Saturday

German School (October 2006)

    Cause for celebration: a rare British win against German opposition and, rarer still, an IG goal – after 50-odd games and a conservative estimate of 2,750 minutes on the pitch … Good things, like fine wine and classic collector items, are worth the wait.
    Any side coached by UN promises free-flowing, attacking football, with plenty of width and noise but ne’er a thought to defensive responsibility, and so it was with the German School, bristling with the fitness of youth, all pimply, brash and showing the swagger of the one-handed bra unbuckler. Strong and skilful individually, but found wanting in teamwork and spirit, and up against a BC that for all its slow-limbed faults lacks nothing in dogged commitment. A good, honest, open game of football.
    The BC, as is customary, opened sluggishly, and fell behind after 10 minutes, caught out by a fleet-footed German Youth attack down the right flank and a shot that gave an ankle-swollen JL little chance in goal. Then, like a staccato burst of machine-gun fire, three rapid goals for the home side.
    MB and DH combined in attack on the left, drew the goalkeeper and the ball fell kindly to IG near the penalty spot. Demonstrating a clinical calmness in front of goal that had eluded him for most of a long career – with the exception of a memorable hat-trick for Bradford University against Liverpool University in the early 1980s – he drove the ball with the outside of the boot between two defenders to equalise. Moments later, Goldengroin (DH) set off on a trademark mazy dribble causing panic at the heart of the young German defence. TC was on hand to tap in a rebound. The lively SM added a third shortly afterwards, chipping in from a tight angle.

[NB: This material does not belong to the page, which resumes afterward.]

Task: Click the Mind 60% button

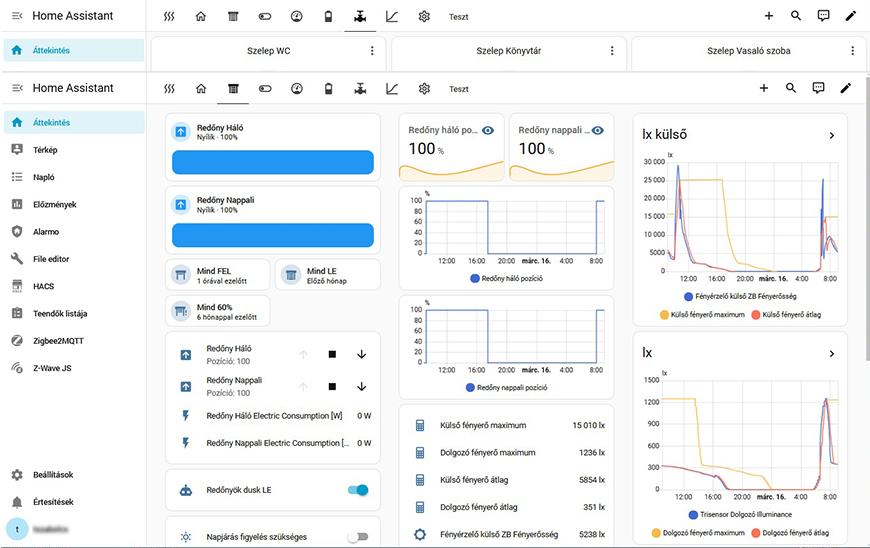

    The momentum was now firmly with the BC, dictating the midfield, assured at the back and creating chances at will. After good work by PR, a half-time departee to don tuxedo and cummerbund for the BC Red, White & Blue Ball, SM added an inevitable fourth with a crisp shot that wrong-footed the German keeper.
    The visitors began the second half with renewed vigour and an early pincer movement caught the BC napping, allowing a young striker to sweep the ball home to make it 4-2. Then, comical calamity at the back for the Germans as their pie-fond, black-clad central defender contrived to hook the ball past his own keeper from the edge of the penalty area when under little threat – although SM tried to claim an assist for being in the same half of the pitch. He then made it 6-2 with a top-class finish – the BCs 200th goal this season -- and was alert to opportunity moments later, tapping a quick, short free-kick to TC to finish, drawing ironic applause from the visitors for unsporting, un-British behaviour.
    A by-now rampant BC were playing with freedom and panache and stringing together chances by the dozen. UN, wide right, whipped in several crosses that came to naught, MB, plying his speed and trickery on the left, had a goal disallowed for a close offside call. DH and JR pleased the eye with industry and skill. AM skied a second effort, AW surged forward and SM was denied by the keeper. At the back, IB and CP provided calm assurance. AS, hesitant in the first half, grew in stature and harried and ran, while GA, one of very few criminal lawyer wannabees who can quote Megadeath lyrics without stumbling, was a menacing marauder on the right. AP picked up a yellow card while driving around New Zealand in a big camper van.
    Late in the game, as the Germans lost heart, SM added an eighth, his fourth, and MB finally was rewarded for his penetrating runs with a whipcrack strike from an acute angle down the left. JR, ending the game as striker and still rankled by a public indecency charge from the 1960s, dragged a shot agonisingly wide after a virtuoso solo run.
    Several candidates for Man of the Match – it was one of those games where players had the space and time to look good – but the gong this time goes rightfully to SM, the silver-haired advertising guru for his four goals and at least one assist, and selfless leading of the Maginot Line.